> Mira, Galahad, créeme si te digo que tengo para mí que no necesitaríamos violencia ninguna para resolver los problemas, pero créeme también si te digo que los ataques pacifistas de ahora no son nada comparado con lo ya ensayado. Y sobre los resultados de la propuesta que hacías en tu mensaje sobre lo de Biarritz... mira una muestra:
>
>
>
> SPAIN'S DEATH SQUADS AND THE "DIRTY WAR"
>
>
> Spain and the paramilitary activity
>
> After Franco's death in November 1975, his heir
> King Juan Carlos I suceeded him and a
> parliamentary monarchy was established. Thanks
> to a pact between the Left and the Right, Franco's
> army, his security forces and most of his judiciary
> remained intact. Between 1976 and 1977,
> Spanish Prime Minister Adolofo Suarez granted
> two amnesties. Legislature introduced in 1977
> confered general amnesty and no steps were taken
> to investigate human rights violations committed
> during and after the Spanish civil war and
> prosecute those alleged to be responsible.
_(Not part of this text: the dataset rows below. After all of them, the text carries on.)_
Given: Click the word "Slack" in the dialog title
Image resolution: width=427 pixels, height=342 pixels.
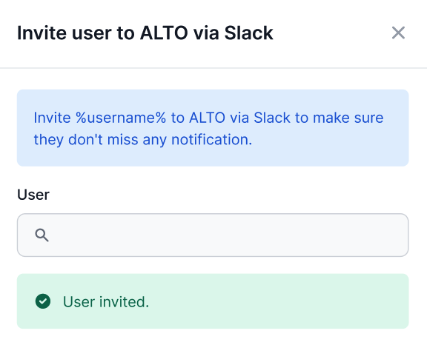Looking at the screenshot, I should click(248, 33).
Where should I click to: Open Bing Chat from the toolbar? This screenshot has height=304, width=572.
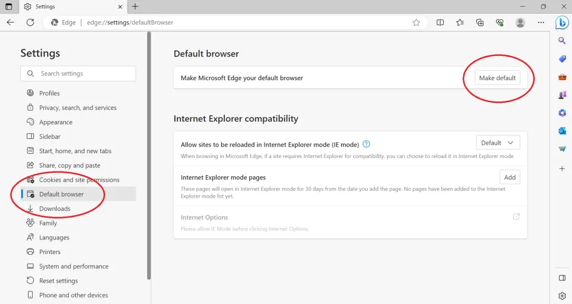(x=562, y=22)
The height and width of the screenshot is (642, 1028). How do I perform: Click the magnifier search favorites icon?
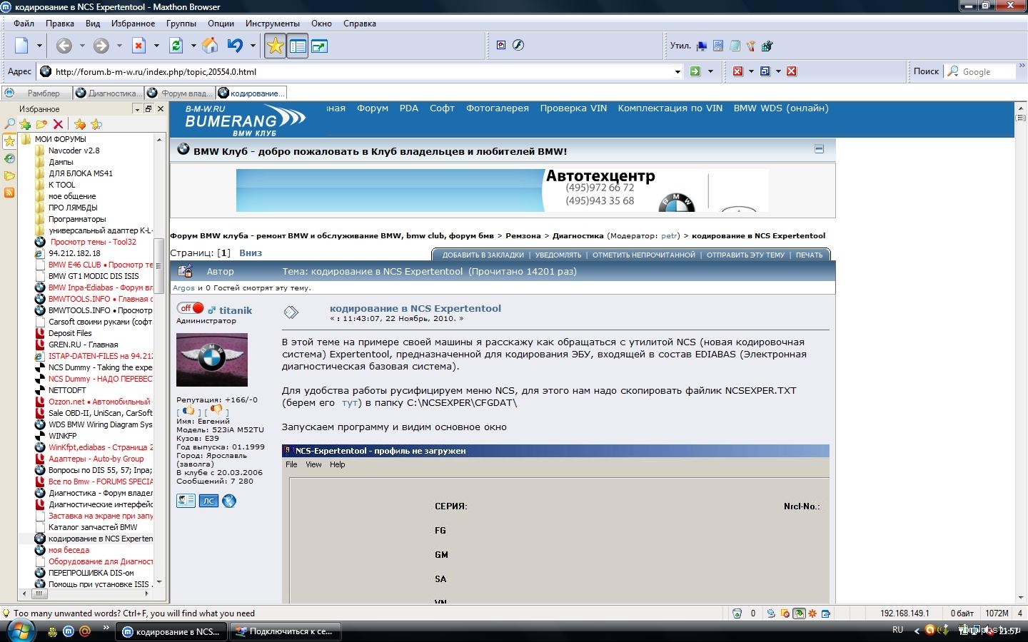[10, 124]
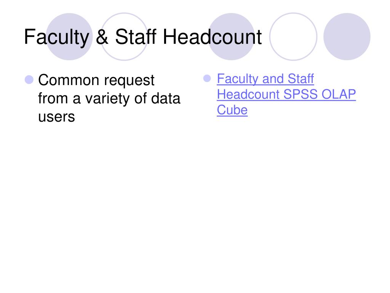390x293 pixels.
Task: Click the word Headcount in the hyperlink's second line
Action: (x=248, y=95)
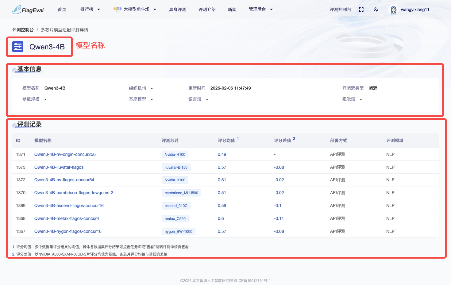Click the FlagEval logo
Screen dimensions: 451x285
[28, 10]
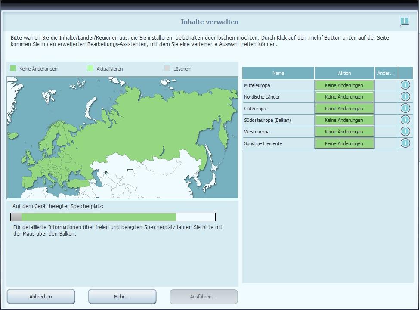View Westeuropa details via info icon
The height and width of the screenshot is (310, 420).
point(405,131)
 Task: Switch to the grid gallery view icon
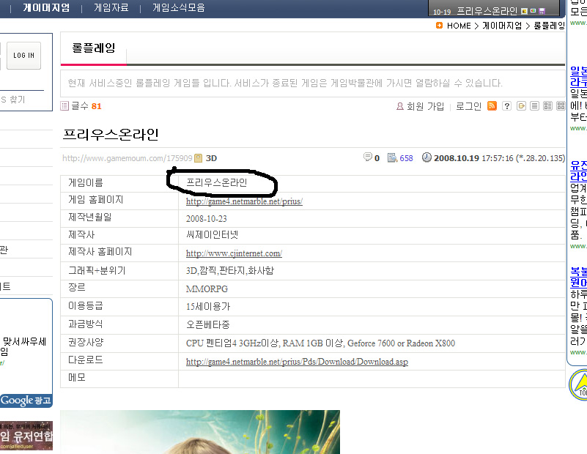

The
> paramilitary death squads, which were
> introduced by Franquism, continued with their
> activities against Basque dissidents.
>
> First activities of paramilitary groups:
> "Anti-terrorism ETA" (ATE) and the "Christ
> the King Guerrilla Fighters"
>
> During the five years following the end of the
> Spanish civil war in 1939, more than 100,000
> Spanish citizens were executed by Franco's firing
> squads. Torture became common during
> interrogation and living conditions in prisons
> were infrahuman. From 1972 onwards, the dirty
> war turned selective and the Basque Country
> became the target of the Spanish State.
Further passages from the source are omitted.